On Wed, Jul 15, 2015 at 12:46 PM, Jason Moore <moorepa...@gmail.com> wrote:
> Yes I agree, if your history is so heinous, and bothers you so much, and you
> really really want to rebase, just make a new PR for pure merging after the
> review is done (or discuss with you reviewers about it). But otherwise it
> doesn't really matter. For example, if git didn't have a rebase command,
> then everything would work just fine and we would not even care about this
> issue. Git works perfectly fine without the rebase command, it is a complete
> functioning and useful tool without it. Cleaning the history is 99% of the
> time an unnecessary step. The arguments for cleaning the history are very
> superficial and really amount to "I don't like that the history is messy.".
> There is very little gain from rebasing but the overhead is high as we've
> shown. The rebase command does not actually solve any problems, it just
> introduces them. The main goal here is that reviewers should not recommend
> rebasing so I'm not fond of Matthew's suggestion as it is written because it
> removes that guideline. We've also said that you can rebase your own PR if
> you discuss that with your reviewers. So any rebasing purists can work that
> out on their PRs.

Yes, once the PR is up and people start reviewing, and I start
following the author's branch and have it checked out (and possibly
have some commits of my own in there), then a rebase is a tremendously
impolite thing to do, as it screws my own git repo, and it also screws
the PR itself, as the old discussion is suddenly hanging there without
commits and it is not clear what changes were made. So for these
reasons, we should say no rebase after you submit a PR for review.

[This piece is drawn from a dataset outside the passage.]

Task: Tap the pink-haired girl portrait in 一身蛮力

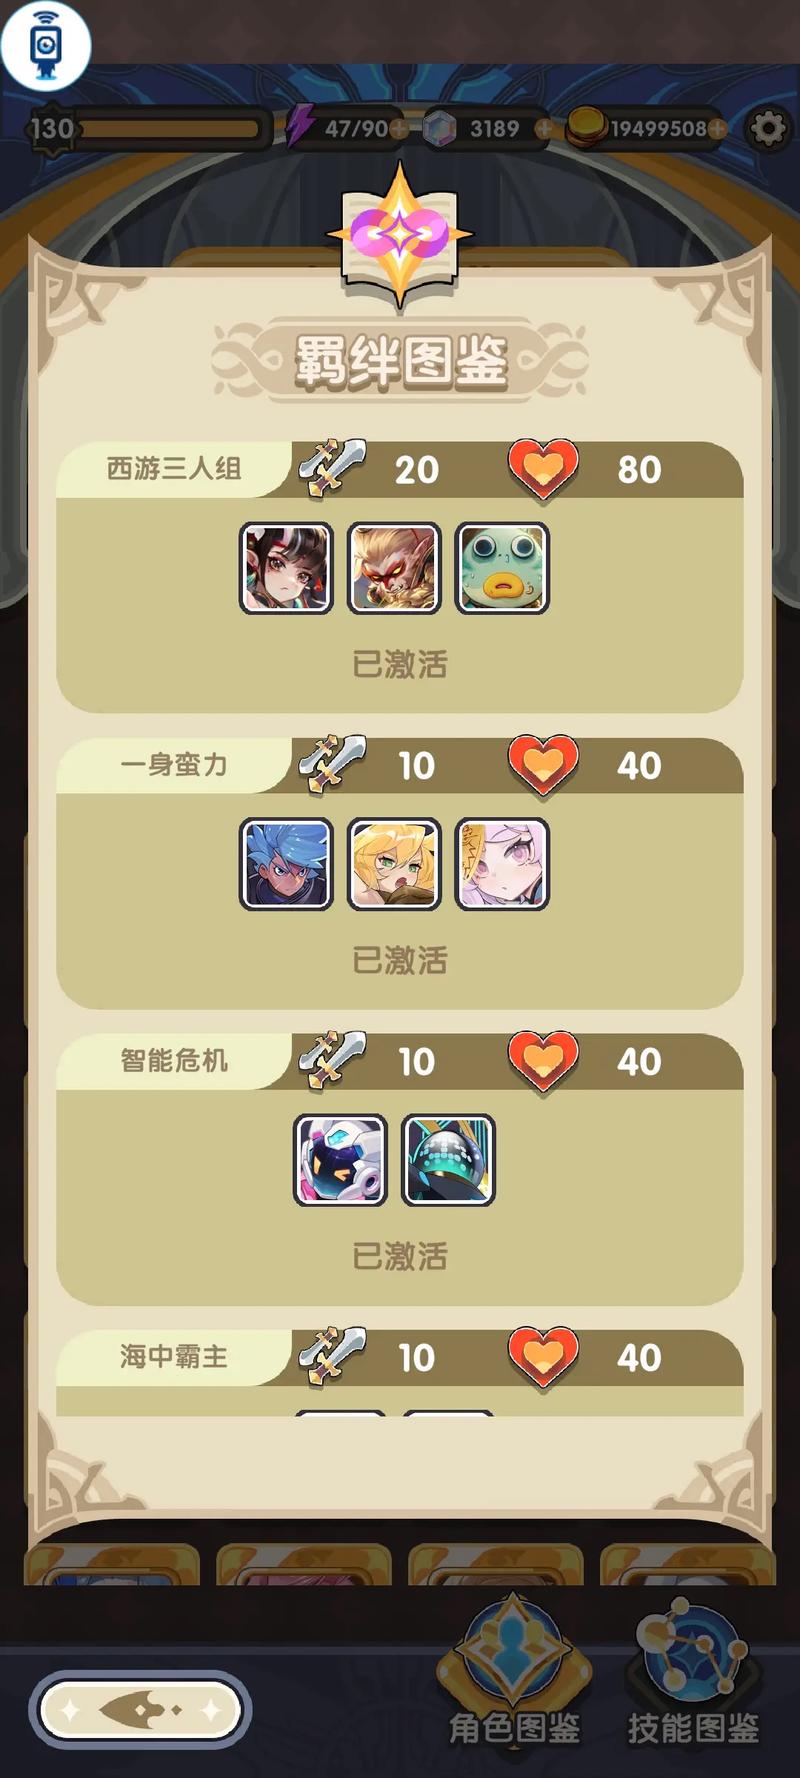Action: pyautogui.click(x=502, y=864)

That being said, once you become experienced developer, you should
take pride in submitting a nice set of polished patches, with good git
commit logs, each patch logically self consistent, so that it is a
pleasure to look at your work, and easy to review for reviewers. And
for that you need rebase. There is high value in having good commit
history, for debugging or just learning what was done. So I agree with
Jo on this. But the point is that you do this before you post a PR.
>From that point on, you just keep committing and merging.


And for cases when the history really gets messy, you just send a new
PR with polished commits. This happens for new authors, but sometimes
I do that myself. I see no harm in submitting a new polished PR and
closing the old one.


So this should be our recommendation. Jason already agreed to the
above. Yo and others, do you also agree with the above?